TEXT SEGMENT:
■ ■ ■ ■ ■
A new study using data from the UK National Registry of Rare Kidney Diseases (RaDaR) has been published in Nephrology Dialysis Transplantation.
The paper, Association of UACR and UPCR with kidney failure: analysis of observational data in patients with rare kidney diseases, examines how different urinary protein measurements relate to kidney failure risk in patients with rare kidney diseases.
ACR is widely used in clinical guidelines, trials and risk prediction models in chronic kidney disease, while PCR has historically been more commonly used in studies and treatment pathways for rare glomerular diseases. This difference can make it difficult to compare datasets or interpret research where only one measurement is available.
Using same-day paired ACR and PCR measurements recorded within RaDaR, researchers examined how several proteinuria measures - including ACR, PCR, non-albumin proteinuria and estimated ACR derived from PCR - relate to the risk of kidney failure or death.
Across the cohort, 717 patients (17%) experienced kidney failure or death during follow-up. The findings indicate that different proteinuria measurements used in clinical practice and research perform comparably in predicting kidney failure risk in rare kidney disease cohorts.
Estimated ACR calculated from PCR also showed similar predictive performance to measured ACR. This suggests that estimated ACR derived from PCR may be used in observational studies or clinical trials where only PCR measurements are available, helping to broaden the range of datasets that can be analysed.
By enabling access to large, well-characterised cohorts of patients with rare kidney diseases across the UK, RaDaR provides a platform for analyses that would otherwise be difficult to undertake. Studies such as this demonstrate how registry data can be used to address methodological questions relevant to both clinical research and the interpretation of existing datasets.
The study was led by Katie Wong with collaborators David Pitcher, Jonathan Barratt and Daniel Gale on behalf of the RaDaR Consortium.
■ ■ ■ ■ ■
EXERCISE TASKS:
1) In the RaDaR study announcement, replace "collaborators" with "co-authors" and write out the passage that begins at the words "By enabling access" and stops after "the RaDaR Consortium.".
2) List the proteinuria measures that the RaDaR study announcement says the researchers examined.

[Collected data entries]
■ ■ ■ ■ ■
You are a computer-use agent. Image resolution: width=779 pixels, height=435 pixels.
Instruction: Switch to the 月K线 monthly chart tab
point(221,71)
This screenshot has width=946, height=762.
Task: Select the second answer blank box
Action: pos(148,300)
■ ■ ■ ■ ■
TASK-BY-TASK RESULTS:
1)
By enabling access to large, well-characterised cohorts of patients with rare kidney diseases across the UK, RaDaR provides a platform for analyses that would otherwise be difficult to undertake. Studies such as this demonstrate how registry data can be used to address methodological questions relevant to both clinical research and the interpretation of existing datasets.
The study was led by Katie Wong with co-authors David Pitcher, Jonathan Barratt and Daniel Gale on behalf of the RaDaR Consortium.

2)
- ACR
- PCR
- Non-albumin proteinuria
- Estimated ACR derived from PCR